• _Work instructions_:
Every line of the records counts; transcribe each one exactly.

• _Dataset extract_:
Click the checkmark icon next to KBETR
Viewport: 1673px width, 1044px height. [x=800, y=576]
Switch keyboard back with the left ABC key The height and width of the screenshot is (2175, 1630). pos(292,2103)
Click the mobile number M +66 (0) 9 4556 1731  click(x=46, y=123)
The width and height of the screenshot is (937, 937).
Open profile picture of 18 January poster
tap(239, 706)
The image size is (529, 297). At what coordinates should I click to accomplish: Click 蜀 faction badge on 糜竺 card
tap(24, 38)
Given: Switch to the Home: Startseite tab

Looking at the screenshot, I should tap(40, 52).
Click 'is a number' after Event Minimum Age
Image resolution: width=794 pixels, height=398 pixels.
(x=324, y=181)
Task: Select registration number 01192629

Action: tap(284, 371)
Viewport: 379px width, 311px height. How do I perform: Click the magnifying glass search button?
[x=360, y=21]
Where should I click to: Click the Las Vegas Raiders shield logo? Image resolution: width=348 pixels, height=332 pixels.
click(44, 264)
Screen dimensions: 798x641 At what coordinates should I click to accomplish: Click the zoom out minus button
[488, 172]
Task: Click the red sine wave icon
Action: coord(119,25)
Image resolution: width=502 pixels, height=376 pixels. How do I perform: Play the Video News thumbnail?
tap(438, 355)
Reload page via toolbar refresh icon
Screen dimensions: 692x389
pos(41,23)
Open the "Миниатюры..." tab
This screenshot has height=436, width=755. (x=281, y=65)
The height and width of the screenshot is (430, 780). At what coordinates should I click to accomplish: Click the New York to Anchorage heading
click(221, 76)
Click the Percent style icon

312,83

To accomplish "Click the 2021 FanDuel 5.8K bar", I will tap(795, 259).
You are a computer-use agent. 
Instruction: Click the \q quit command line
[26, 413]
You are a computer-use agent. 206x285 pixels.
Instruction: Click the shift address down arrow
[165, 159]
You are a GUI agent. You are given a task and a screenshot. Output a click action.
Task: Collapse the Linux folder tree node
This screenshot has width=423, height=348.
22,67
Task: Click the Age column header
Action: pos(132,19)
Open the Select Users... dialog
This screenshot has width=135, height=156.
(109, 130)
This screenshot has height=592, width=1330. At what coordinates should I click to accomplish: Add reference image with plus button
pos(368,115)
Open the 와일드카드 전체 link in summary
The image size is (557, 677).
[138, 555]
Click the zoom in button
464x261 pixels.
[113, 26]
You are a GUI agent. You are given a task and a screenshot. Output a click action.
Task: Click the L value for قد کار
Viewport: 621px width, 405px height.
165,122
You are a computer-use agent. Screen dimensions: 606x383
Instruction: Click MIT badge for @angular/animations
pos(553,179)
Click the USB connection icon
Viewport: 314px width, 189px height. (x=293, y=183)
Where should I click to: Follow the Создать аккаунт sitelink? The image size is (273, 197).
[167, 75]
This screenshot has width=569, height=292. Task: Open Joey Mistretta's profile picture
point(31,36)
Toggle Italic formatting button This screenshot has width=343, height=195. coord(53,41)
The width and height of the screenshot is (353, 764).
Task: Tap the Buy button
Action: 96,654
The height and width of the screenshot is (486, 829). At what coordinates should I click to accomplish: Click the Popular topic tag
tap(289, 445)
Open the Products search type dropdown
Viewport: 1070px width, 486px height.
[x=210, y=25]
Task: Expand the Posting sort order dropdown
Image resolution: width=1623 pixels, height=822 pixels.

• _Solved problem_:
Click the checkmark icon next to KBETR
Viewport: 1673px width, 1044px height. [x=800, y=576]
Switch keyboard back with the left ABC key The height and width of the screenshot is (2175, 1630). pos(292,2103)
Click the mobile number M +66 (0) 9 4556 1731  click(x=46, y=123)
The width and height of the screenshot is (937, 937).
Open profile picture of 18 January poster
tap(239, 706)
The image size is (529, 297). At what coordinates should I click to accomplish: Click 蜀 faction badge on 糜竺 card
tap(24, 38)
Given: Switch to the Home: Startseite tab

Looking at the screenshot, I should tap(40, 52).
Click 'is a number' after Event Minimum Age
Image resolution: width=794 pixels, height=398 pixels.
(x=324, y=181)
Task: Select registration number 01192629

Action: tap(284, 371)
Viewport: 379px width, 311px height. How do I perform: Click the magnifying glass search button?
[x=360, y=21]
Where should I click to: Click the Las Vegas Raiders shield logo? Image resolution: width=348 pixels, height=332 pixels.
click(44, 264)
Screen dimensions: 798x641 At what coordinates should I click to accomplish: Click the zoom out minus button
[488, 172]
Task: Click the red sine wave icon
Action: coord(119,25)
Image resolution: width=502 pixels, height=376 pixels. How do I perform: Play the Video News thumbnail?
tap(438, 355)
Reload page via toolbar refresh icon
Screen dimensions: 692x389
pos(41,23)
Open the "Миниатюры..." tab
This screenshot has height=436, width=755. (x=281, y=65)
The height and width of the screenshot is (430, 780). At what coordinates should I click to accomplish: Click the New York to Anchorage heading
click(221, 76)
Click the Percent style icon

312,83

To accomplish "Click the 2021 FanDuel 5.8K bar", I will tap(795, 259).
You are a computer-use agent. 
Instruction: Click the \q quit command line
[26, 413]
You are a computer-use agent. 206x285 pixels.
Instruction: Click the shift address down arrow
[165, 159]
You are a GUI agent. You are given a task and a screenshot. Output a click action.
Task: Collapse the Linux folder tree node
This screenshot has width=423, height=348.
22,67
Task: Click the Age column header
Action: pos(132,19)
Open the Select Users... dialog
This screenshot has width=135, height=156.
(109, 130)
This screenshot has height=592, width=1330. At what coordinates should I click to accomplish: Add reference image with plus button
pos(368,115)
Open the 와일드카드 전체 link in summary
The image size is (557, 677).
[138, 555]
Click the zoom in button
464x261 pixels.
[113, 26]
You are a GUI agent. You are given a task and a screenshot. Output a click action.
Task: Click the L value for قد کار
Viewport: 621px width, 405px height.
165,122
You are a computer-use agent. Screen dimensions: 606x383
Instruction: Click MIT badge for @angular/animations
pos(553,179)
Click the USB connection icon
Viewport: 314px width, 189px height. (x=293, y=183)
Where should I click to: Follow the Создать аккаунт sitelink? The image size is (273, 197).
[167, 75]
This screenshot has width=569, height=292. Task: Open Joey Mistretta's profile picture
point(31,36)
Toggle Italic formatting button This screenshot has width=343, height=195. coord(53,41)
The width and height of the screenshot is (353, 764).
Task: Tap the Buy button
Action: 96,654
The height and width of the screenshot is (486, 829). At what coordinates should I click to accomplish: Click the Popular topic tag
tap(289, 445)
Open the Products search type dropdown
Viewport: 1070px width, 486px height.
[x=210, y=25]
Task: Expand the Posting sort order dropdown
Image resolution: width=1623 pixels, height=822 pixels.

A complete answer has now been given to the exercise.